Annoncée avec un certain enthousiasme, l’introduction en bourse de BGFI Holding Corporation (BHC), initialement attendue pour le 30 juillet 2025 à la BVMAC, ne se fera finalement pas comme prévu. Officiellement, le groupe bancaire a annoncé, en accord avec la COSUMAF, la suspension temporaire de l’opération, évoquant des requêtes juridiques introduites par un groupe d’actionnaires devant le Tribunal de Commerce de Libreville. Si l’on se réfère à la communication officielle, il ne s’agit nullement d’un abandon, mais d’une « pause » afin de sécuriser l’environnement réglementaire de l’opération.
Cette suspension intervient dans un climat de tension latente au sein de l’actionnariat. En effet, dès les premières annonces de l’IPO, plusieurs voix, dont celle de l’homme d’affaires Christian Kerangall, s’étaient élevées pour contester le processus, non pas par opposition à l’ouverture du capital en soi, mais face aux modalités retenues. Ce dernier déclarait récemment dans les colonnes de L’Union qu’ « Il n’y a pas de combat ou de lutte, mais une interrogation légitime sur la gouvernance et la transparence des conditions de cette introduction ». Ces réserves semblent désormais produire leurs effets devant les juridictions compétentes.
Alors que cette opération devait marquer un tournant pour le marché financier régional, sa suspension met à mal la dynamique de crédibilité que tente d’impulser la COSUMAF. Le report s’apparente à un revers symbolique pour la place boursière de Douala, qui peine encore à attirer les grandes entreprises de la sous-région. Plus encore, il jette une lumière crue sur l’absence de mécanismes suffisamment robustes pour prévenir les conflits actionnariaux avant les phases de cotation.
Dans sa communication, le groupe bancaire s’efforce néanmoins de rassurer. Il met en avant la solidité de ses performances au 30 juin 2025, en ligne avec les objectifs de son Plan stratégique Dynamique 2025. Il réaffirme également son engagement à aller au bout du processus d’introduction, en annonçant qu’un nouveau calendrier sera très prochainement communiqué. Pour l’instant, la manœuvre vise surtout à préserver l’image de sérieux et de rigueur financière que le groupe cultive depuis plusieurs années.
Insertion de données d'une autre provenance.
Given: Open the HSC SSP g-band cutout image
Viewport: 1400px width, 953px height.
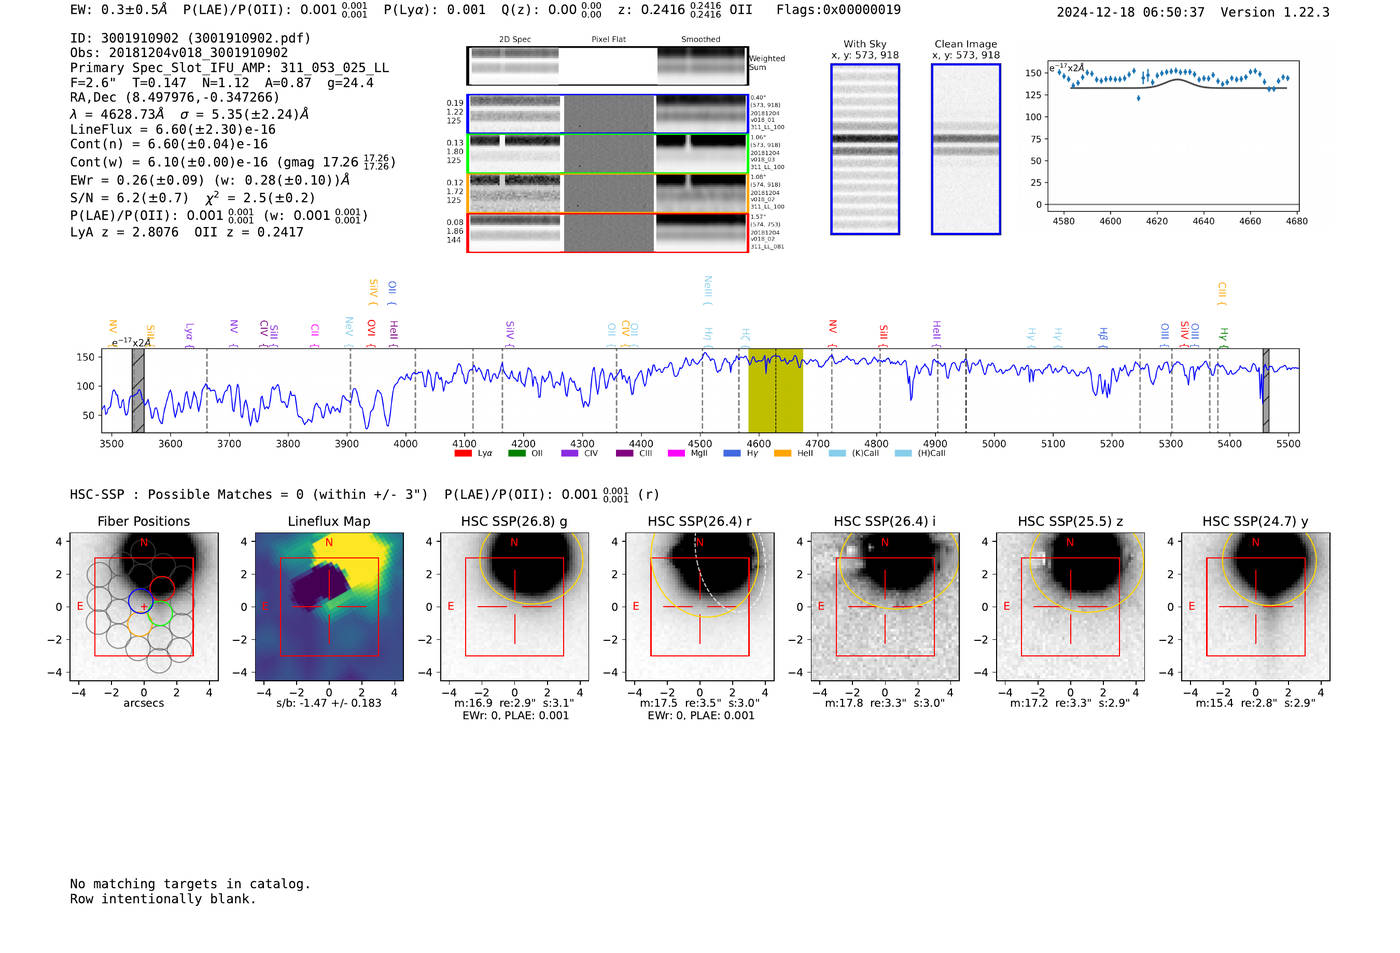Looking at the screenshot, I should pos(514,607).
L’introduction en bourse de BGFI est devenue au fil des semaines un test de maturité institutionnelle pour le secteur financier d’Afrique centrale. Elle interroge autant la capacité des régulateurs à encadrer des transactions sensibles que la volonté des grands groupes à jouer pleinement le jeu de la transparence et de la gouvernance. Suspendue mais pas abandonnée, cette opération reste un thermomètre du climat des affaires dans la sous-région, où la confiance reste fragile, et où les initiatives d’ouverture doivent désormais convaincre au-delà des chiffres.